● **Source extract**:
--- START ---

You’ll note that one of the top stories I chose today was one that said the House budget envisions cuts that would mean the elimination of 1,000 state jobs.
That’s one way to look at it. Describing anything as big and complex as the state budget in a way that is comprehensible demands a certain blind-men-and-the-elephant approach: You stake out a perspective and describe in those terms.
Here’s another way to look at it: You’ll recall that, last spring, I wrote about just how deeply public higher education in South Carolina had already been cut. A sample from that piece, which was inspired by what I’d heard at a budget hearing over at the State House:
- 17 percent – the amount of the University of South Carolina’s funding that now comes from state appropriations. Our state’s major research universities now get less than a fifth of their funding from state appropriations. In recent years, those in the know have stopped calling them “state institutions” and started calling them “state-assisted.” We’ve now reached the point at which even that seems like an overstatement.
- 1st – South Carolina’s ranking in percentage of higher education funding cut last year. South Carolina, before the December and March reductions, had cut 17.7 percent from higher education budgets. (After those cuts, it has slashed higher ed budgets 24 percent.) The second worst state was Alabama, at 10.5 percent.
- 38th – Our state’s ranking for higher ed funding before the past year’s nation-leading cuts.
- 1995 – The last year that state appropriations, as a dollar amount, equaled the current level, before adjusting for inflation.
- 1973 – The year that matches the current level of funding, once you adjust for inflation. (Think for a moment what North Carolina and Georgia have done in higher education since 1973, pulling light years ahead of South Carolina.)
- $29 million – The value of one grant (from the National Institutes of Health) brought in by a single one of the 13 endowed chair holders at the Medical University of South Carolina.
- 25 – New technology companies started by USC faculty in the years since the endowed chairs program started, which places the university 19th among public institutions in the nation in number of start-ups.
- 50,000 – S.C. jobs provided directly or indirectly by USC.
- 11 percent – South Carolina unemployment rate in February.
- 43rd – South Carolina’s national ranking for percentage of adult population with college educations.
Since then, of course, higher ed has received some stimulus money that our governor did everything but lie down in the road to prevent coming to our state. But that has generally gone to one-time needs — deferred maintenance and such, or one time programs. The institution I’m most familiar with, USC, was very particular about not devoting that temporary boost to recurring needs. So basically, the things that were hurting before the stimulus are still hurting.
Since I wrote those bullets above, there have been further cuts to recurring funding, bringing that nation-leading 24 percent above to 32 percent.

--- END ---

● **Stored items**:
--- START ---

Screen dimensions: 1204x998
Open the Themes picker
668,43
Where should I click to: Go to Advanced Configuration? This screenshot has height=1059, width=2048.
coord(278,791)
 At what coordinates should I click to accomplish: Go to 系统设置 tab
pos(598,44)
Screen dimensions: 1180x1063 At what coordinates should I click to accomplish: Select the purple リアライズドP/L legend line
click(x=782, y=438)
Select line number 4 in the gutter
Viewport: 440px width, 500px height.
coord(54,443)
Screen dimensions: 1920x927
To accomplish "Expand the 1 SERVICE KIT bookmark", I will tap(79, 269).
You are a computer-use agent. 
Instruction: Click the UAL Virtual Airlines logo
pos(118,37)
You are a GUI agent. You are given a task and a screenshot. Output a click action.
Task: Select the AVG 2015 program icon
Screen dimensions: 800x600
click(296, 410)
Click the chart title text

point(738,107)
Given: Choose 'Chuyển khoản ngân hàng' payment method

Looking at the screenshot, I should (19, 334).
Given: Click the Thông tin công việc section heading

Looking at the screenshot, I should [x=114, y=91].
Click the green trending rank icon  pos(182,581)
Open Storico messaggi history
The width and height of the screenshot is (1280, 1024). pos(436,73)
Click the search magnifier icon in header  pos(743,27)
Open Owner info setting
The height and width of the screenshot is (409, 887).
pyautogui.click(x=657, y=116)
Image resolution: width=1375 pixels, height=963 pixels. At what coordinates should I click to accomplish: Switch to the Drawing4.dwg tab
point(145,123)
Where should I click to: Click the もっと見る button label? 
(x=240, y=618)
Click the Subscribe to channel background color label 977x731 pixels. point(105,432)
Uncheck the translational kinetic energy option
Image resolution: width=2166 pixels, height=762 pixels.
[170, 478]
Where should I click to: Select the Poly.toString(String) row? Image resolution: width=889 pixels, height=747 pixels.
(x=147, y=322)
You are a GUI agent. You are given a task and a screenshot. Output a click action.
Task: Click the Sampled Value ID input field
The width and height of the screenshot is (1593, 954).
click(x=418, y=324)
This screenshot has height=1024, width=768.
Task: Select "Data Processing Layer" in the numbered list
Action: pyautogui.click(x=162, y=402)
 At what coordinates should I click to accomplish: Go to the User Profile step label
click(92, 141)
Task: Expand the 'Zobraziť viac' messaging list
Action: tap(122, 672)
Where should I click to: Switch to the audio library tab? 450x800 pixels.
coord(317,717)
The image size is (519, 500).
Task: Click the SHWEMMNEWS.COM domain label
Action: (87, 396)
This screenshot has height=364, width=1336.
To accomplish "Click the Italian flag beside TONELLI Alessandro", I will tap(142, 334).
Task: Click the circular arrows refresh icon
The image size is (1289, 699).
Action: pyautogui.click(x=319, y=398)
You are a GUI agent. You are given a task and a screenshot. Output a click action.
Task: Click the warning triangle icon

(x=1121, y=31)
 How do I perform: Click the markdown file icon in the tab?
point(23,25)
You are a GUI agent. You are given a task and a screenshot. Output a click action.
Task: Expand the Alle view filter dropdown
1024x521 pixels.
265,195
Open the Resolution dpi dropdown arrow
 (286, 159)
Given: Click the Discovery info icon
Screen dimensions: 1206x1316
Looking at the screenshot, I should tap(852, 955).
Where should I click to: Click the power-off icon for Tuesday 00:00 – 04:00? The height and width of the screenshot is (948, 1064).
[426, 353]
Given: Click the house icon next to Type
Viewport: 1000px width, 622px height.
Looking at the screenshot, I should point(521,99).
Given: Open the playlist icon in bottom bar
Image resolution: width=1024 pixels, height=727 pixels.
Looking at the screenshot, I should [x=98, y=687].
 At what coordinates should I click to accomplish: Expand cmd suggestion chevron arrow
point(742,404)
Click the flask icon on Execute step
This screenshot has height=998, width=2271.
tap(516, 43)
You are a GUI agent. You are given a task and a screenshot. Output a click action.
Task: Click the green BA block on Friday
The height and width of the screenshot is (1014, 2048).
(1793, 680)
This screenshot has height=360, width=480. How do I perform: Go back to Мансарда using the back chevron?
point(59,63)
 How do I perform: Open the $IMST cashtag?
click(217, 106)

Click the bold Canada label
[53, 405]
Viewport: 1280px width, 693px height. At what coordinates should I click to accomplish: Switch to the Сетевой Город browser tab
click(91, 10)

--- END ---

● **Activity list**:
**1.** According to the text on South Carolina higher education funding, which state ranked second worst for the percentage of higher education funding cut last year, and by how much?
**2.** Carry on the text on South Carolina higher education funding from the point where it stops.

● **Answers to each task**:
**1.** Alabama, at 10.5 percent.

**2.**
Now I hear USC is bracing for another 21 percent in cuts, which would bring the cuts since July 2008 to 46 percent.
Remember that before any of the cuts came, higher ed was already seriously underfunded in this state, which is one of the reasons why our economy lagged behind those of North Carolina and Georgia even in good times. Our governor doesn’t believe public colleges and universities should concern themselves with economic development, but people who actually know something about economic development understand that the connection is inevitable, no matter what administrators and governors choose to concern themselves with. Any state where higher ed is neglected can look for little economic growth today.
We started out behind the rest of the country, and then had cut our investment in higher ed more than any other state had when we had cut 24 percent. At 46 percent, how much farther behind will we fall? Those figures, unfortunately (or perhaps fortunately for our short-term happiness) are not available yet.
Now, whether we’re talking about higher ed, or corrections, or K-12 education, or mental health, or environmental protection or whatever, it’s understandable that a certain amount of belt-tightening will occur in hard times. No one has to tell me, after a year of unemployment, about the necessity of changing one’s expectations and adjusting spending.
But as we go into our, what, third or fourth year in a row of cuts upon cuts, it would be really nifty if someone in state government would assure us that there is truly a rhyme and reason, a strategy, behind our actions, one arising from a vision that extends beyond the current crisis. I’d like to hear how we’re going to rethink taxing and spending to make sure we fund essential services in a way that positions our state to be ready to take advantage of the economic recovery when it comes, instead of lying prostrate in the ruins — which, unfortunately, seems to be the general outlook at this point.